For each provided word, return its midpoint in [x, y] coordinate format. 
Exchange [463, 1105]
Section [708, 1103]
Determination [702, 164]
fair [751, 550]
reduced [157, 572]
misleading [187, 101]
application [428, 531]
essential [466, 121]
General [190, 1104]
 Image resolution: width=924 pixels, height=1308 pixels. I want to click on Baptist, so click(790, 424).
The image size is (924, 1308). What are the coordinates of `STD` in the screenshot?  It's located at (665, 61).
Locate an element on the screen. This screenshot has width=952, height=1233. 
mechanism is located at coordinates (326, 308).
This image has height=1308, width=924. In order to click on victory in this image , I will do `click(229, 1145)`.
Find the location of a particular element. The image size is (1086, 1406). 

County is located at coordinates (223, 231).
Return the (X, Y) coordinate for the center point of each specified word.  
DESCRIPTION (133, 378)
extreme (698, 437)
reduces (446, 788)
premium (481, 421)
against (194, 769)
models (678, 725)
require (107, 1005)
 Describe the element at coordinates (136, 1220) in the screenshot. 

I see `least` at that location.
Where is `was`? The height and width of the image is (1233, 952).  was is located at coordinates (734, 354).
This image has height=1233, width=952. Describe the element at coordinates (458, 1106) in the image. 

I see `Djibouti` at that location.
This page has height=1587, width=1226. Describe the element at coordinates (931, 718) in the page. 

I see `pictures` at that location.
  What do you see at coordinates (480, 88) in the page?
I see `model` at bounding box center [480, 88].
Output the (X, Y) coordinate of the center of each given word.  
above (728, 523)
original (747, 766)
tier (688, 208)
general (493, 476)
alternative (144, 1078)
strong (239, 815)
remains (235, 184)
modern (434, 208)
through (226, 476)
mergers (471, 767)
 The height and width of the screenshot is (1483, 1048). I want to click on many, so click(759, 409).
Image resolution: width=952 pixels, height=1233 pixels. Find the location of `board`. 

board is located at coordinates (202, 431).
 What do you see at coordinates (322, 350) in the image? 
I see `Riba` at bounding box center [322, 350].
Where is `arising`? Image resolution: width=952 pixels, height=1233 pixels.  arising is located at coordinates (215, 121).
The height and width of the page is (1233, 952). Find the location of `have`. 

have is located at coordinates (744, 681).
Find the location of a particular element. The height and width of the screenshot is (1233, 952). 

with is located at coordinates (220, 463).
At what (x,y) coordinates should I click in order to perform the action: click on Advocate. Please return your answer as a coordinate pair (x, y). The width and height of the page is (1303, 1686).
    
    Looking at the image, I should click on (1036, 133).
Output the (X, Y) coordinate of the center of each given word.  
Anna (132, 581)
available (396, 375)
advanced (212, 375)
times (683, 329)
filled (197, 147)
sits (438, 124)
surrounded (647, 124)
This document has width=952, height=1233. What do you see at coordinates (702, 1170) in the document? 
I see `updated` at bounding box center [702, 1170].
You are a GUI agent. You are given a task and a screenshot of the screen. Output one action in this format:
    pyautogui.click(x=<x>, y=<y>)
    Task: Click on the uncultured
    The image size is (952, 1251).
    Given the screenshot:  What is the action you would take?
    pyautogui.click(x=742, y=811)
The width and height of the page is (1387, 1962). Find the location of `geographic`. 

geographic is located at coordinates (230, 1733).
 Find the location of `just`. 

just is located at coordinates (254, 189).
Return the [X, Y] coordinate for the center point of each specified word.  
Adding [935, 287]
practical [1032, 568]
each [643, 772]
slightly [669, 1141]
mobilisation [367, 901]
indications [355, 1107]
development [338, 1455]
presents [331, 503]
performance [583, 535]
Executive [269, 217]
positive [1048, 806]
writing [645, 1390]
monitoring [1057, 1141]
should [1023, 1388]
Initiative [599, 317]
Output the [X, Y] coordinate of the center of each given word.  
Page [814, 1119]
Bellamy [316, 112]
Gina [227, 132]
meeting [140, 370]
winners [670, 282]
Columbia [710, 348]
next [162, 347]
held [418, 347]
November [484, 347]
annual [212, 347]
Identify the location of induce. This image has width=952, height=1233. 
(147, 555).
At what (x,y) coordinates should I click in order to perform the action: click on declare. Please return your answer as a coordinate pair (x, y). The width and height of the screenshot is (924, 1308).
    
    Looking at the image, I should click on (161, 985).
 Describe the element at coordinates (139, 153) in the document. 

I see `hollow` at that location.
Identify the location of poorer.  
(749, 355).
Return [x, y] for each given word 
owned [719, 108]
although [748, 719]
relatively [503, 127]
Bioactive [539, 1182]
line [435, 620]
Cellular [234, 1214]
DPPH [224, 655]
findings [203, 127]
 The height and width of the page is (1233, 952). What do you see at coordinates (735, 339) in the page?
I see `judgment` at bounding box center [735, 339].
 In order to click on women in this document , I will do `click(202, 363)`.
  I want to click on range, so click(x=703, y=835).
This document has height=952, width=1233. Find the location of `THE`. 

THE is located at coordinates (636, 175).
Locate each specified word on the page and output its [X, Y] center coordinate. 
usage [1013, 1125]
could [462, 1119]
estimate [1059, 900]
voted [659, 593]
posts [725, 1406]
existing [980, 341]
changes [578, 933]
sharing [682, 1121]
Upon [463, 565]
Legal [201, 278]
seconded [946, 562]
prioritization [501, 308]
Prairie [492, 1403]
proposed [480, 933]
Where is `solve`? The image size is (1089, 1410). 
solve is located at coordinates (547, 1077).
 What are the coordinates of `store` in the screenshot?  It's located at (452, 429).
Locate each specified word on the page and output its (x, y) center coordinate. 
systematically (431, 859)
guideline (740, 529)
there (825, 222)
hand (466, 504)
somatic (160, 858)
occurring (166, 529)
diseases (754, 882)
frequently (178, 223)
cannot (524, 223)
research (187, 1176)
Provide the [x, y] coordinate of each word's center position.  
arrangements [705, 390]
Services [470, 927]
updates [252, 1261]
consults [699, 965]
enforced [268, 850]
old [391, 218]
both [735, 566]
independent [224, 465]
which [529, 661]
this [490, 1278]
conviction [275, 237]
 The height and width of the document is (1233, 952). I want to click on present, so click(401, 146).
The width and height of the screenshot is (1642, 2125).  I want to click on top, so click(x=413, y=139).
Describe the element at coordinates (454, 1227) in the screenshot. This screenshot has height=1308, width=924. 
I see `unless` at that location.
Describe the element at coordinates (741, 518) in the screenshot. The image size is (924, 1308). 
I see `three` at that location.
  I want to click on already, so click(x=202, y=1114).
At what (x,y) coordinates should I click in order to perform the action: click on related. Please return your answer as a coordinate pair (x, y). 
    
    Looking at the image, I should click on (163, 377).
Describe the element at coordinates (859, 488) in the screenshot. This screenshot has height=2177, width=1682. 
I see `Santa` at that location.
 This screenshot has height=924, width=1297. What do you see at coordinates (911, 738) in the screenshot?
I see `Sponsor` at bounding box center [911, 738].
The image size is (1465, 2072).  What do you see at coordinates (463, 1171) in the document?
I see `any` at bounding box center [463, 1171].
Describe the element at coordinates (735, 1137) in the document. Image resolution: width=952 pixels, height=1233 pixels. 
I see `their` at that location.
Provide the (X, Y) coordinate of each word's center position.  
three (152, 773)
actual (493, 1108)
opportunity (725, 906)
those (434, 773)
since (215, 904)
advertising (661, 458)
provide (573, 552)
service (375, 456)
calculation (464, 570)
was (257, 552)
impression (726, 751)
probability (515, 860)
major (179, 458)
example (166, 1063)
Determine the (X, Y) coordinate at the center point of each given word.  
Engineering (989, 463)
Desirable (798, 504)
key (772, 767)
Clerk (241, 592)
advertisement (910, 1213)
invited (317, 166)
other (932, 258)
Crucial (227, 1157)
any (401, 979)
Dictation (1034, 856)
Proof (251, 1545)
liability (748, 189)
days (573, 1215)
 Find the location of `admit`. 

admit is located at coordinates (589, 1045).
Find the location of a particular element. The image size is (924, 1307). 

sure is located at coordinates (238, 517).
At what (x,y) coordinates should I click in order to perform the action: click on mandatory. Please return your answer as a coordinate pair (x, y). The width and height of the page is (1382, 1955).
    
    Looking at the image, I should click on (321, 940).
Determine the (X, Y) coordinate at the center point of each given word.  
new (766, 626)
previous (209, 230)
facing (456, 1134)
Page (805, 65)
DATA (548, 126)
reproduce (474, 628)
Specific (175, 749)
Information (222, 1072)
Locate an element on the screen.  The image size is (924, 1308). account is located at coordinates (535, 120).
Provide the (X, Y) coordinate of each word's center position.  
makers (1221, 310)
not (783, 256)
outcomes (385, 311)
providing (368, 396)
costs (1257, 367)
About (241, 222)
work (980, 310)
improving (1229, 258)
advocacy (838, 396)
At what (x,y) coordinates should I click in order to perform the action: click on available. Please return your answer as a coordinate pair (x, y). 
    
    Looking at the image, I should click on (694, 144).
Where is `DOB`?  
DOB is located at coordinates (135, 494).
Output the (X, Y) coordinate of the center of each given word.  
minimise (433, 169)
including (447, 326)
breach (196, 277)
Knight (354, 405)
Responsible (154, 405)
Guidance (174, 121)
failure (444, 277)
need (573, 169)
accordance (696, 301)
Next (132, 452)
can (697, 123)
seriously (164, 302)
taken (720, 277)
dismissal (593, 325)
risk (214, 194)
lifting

----------

— To do —
Reproduce, without alteration, the lines of the material from its first line up to and including the line containing "essential [466, 121]".

— Result —
For each provided word, return its midpoint in [x, y] coordinate format. 
Exchange [463, 1105]
Section [708, 1103]
Determination [702, 164]
fair [751, 550]
reduced [157, 572]
misleading [187, 101]
application [428, 531]
essential [466, 121]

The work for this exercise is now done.